__Exercise inputs__.
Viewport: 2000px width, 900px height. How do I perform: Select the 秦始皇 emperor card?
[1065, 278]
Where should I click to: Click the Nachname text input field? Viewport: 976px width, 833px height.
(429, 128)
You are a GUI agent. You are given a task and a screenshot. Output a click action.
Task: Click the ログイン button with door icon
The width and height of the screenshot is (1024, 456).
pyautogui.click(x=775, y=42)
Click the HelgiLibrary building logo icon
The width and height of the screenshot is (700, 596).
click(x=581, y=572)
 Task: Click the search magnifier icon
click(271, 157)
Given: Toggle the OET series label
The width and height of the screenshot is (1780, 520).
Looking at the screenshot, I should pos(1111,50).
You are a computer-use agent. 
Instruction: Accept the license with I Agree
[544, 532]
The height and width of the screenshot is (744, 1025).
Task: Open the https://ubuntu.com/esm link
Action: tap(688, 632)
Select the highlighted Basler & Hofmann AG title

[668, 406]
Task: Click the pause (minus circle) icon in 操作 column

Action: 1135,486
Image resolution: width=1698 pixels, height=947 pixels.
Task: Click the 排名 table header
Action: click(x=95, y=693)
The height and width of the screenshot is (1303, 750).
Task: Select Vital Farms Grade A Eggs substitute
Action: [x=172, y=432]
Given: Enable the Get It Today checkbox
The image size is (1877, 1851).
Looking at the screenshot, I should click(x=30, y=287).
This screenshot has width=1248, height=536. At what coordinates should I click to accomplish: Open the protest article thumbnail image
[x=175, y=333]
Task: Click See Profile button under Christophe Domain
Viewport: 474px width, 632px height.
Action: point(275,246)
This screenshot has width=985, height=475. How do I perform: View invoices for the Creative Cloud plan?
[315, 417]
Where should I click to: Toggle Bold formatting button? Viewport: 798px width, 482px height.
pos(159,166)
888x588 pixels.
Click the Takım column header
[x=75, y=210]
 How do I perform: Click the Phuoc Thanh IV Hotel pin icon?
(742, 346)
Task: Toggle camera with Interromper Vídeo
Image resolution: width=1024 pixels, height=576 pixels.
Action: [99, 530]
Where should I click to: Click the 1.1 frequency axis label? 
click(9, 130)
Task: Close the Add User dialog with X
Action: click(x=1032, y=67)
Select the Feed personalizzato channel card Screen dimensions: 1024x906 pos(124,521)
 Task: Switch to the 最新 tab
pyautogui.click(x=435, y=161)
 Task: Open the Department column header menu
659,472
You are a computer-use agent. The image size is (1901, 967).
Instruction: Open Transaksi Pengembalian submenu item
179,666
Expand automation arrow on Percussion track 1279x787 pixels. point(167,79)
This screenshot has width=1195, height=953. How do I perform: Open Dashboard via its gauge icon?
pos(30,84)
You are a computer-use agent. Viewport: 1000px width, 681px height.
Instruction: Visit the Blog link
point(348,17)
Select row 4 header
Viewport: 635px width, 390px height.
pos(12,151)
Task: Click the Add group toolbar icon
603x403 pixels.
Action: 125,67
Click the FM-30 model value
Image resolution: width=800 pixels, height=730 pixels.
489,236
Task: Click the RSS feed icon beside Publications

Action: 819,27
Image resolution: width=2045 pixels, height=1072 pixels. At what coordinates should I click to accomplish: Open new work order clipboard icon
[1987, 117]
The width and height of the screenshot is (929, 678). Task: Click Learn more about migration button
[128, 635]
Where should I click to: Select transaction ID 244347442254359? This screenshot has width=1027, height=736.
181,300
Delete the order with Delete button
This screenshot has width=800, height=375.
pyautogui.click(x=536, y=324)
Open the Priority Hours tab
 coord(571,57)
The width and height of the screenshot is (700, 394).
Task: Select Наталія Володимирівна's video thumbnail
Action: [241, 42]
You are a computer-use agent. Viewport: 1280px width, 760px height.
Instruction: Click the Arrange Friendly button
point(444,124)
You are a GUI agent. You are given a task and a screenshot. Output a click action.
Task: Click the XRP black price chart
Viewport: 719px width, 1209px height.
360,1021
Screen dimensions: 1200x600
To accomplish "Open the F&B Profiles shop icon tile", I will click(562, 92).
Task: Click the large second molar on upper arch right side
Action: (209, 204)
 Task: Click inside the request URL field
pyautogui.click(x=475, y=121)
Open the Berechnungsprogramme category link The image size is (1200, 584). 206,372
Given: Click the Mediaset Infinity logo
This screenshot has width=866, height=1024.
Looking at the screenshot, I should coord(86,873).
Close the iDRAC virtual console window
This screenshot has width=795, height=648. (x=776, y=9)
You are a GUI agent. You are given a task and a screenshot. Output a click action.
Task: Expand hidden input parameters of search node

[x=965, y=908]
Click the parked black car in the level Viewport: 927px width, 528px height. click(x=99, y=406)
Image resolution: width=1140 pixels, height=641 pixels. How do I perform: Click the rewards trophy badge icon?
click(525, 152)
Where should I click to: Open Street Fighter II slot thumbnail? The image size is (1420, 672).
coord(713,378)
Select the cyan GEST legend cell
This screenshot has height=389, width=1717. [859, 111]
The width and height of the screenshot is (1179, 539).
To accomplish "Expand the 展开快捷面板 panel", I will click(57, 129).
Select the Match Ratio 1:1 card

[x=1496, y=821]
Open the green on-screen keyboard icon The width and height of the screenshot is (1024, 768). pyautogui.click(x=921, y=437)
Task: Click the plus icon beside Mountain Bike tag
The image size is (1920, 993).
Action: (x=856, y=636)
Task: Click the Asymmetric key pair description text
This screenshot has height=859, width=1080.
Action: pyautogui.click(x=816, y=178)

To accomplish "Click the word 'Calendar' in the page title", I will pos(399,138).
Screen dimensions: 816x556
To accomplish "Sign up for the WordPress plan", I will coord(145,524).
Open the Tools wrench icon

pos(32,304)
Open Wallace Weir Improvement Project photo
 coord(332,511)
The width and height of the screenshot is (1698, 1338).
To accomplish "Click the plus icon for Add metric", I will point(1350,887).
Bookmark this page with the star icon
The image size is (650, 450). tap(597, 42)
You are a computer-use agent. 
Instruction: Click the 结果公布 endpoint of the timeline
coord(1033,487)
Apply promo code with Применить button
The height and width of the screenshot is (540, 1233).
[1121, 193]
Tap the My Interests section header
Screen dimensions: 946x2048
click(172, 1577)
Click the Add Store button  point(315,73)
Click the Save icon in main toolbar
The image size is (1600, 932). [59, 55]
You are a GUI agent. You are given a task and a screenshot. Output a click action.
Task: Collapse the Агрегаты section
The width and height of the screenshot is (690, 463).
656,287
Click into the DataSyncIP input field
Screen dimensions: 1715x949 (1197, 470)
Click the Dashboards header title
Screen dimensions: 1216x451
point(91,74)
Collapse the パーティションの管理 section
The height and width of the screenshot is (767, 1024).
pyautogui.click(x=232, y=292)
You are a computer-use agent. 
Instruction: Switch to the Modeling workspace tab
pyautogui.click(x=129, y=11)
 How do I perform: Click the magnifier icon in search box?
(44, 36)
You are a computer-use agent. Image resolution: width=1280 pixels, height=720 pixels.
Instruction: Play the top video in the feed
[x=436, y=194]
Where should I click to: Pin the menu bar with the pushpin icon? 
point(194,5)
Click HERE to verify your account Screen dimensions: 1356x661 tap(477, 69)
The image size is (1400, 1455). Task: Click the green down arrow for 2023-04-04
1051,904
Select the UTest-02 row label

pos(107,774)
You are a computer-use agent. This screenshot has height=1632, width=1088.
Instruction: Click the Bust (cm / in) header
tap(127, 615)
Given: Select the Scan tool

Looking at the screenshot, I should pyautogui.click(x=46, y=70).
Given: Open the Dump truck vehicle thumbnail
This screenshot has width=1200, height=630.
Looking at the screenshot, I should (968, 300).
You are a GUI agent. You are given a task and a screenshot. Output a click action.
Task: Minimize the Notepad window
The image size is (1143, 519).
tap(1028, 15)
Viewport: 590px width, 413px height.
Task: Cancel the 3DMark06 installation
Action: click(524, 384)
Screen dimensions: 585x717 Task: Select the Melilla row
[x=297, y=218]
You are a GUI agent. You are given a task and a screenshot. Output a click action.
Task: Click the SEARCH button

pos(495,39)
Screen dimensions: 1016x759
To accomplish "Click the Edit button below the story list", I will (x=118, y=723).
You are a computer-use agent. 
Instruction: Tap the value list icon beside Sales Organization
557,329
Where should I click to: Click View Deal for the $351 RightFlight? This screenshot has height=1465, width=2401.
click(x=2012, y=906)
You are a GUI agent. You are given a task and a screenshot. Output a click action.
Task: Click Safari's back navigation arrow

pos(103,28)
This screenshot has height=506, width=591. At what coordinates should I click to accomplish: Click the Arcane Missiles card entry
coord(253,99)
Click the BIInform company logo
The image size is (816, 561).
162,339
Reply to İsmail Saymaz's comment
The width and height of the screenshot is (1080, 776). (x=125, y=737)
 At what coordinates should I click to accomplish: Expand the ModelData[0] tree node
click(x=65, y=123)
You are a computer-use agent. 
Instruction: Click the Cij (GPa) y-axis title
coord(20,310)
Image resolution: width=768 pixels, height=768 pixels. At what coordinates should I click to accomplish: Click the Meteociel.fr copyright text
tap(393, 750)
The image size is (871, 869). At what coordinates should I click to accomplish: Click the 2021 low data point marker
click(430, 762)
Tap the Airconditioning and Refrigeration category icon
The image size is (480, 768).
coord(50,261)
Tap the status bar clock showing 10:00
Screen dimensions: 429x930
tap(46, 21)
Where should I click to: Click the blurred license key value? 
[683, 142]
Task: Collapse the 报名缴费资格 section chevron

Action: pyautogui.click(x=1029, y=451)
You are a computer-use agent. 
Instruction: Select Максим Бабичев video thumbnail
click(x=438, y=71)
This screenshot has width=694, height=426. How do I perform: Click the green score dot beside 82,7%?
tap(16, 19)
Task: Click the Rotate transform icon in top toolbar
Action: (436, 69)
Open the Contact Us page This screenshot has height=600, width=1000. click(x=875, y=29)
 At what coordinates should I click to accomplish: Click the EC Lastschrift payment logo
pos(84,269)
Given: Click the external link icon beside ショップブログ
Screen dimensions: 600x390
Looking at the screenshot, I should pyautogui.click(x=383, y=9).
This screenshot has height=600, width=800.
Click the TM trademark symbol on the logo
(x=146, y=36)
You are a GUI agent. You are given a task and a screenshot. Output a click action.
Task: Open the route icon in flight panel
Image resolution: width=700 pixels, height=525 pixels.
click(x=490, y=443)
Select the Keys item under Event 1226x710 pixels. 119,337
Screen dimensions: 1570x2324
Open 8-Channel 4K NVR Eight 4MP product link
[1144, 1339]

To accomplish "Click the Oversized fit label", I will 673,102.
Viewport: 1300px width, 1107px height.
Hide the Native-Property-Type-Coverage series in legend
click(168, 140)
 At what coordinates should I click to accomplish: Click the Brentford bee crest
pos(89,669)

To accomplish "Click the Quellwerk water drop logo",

__Exercise prompt__. What is wanted is every line from the first line of the entries through the line that contains "Given: Toggle the OET series label", given again exactly.

__Answer for the task__.
Viewport: 2000px width, 900px height. How do I perform: Select the 秦始皇 emperor card?
[1065, 278]
Where should I click to: Click the Nachname text input field? Viewport: 976px width, 833px height.
(429, 128)
You are a GUI agent. You are given a task and a screenshot. Output a click action.
Task: Click the ログイン button with door icon
The width and height of the screenshot is (1024, 456).
pyautogui.click(x=775, y=42)
Click the HelgiLibrary building logo icon
The width and height of the screenshot is (700, 596).
click(x=581, y=572)
 Task: Click the search magnifier icon
click(271, 157)
Given: Toggle the OET series label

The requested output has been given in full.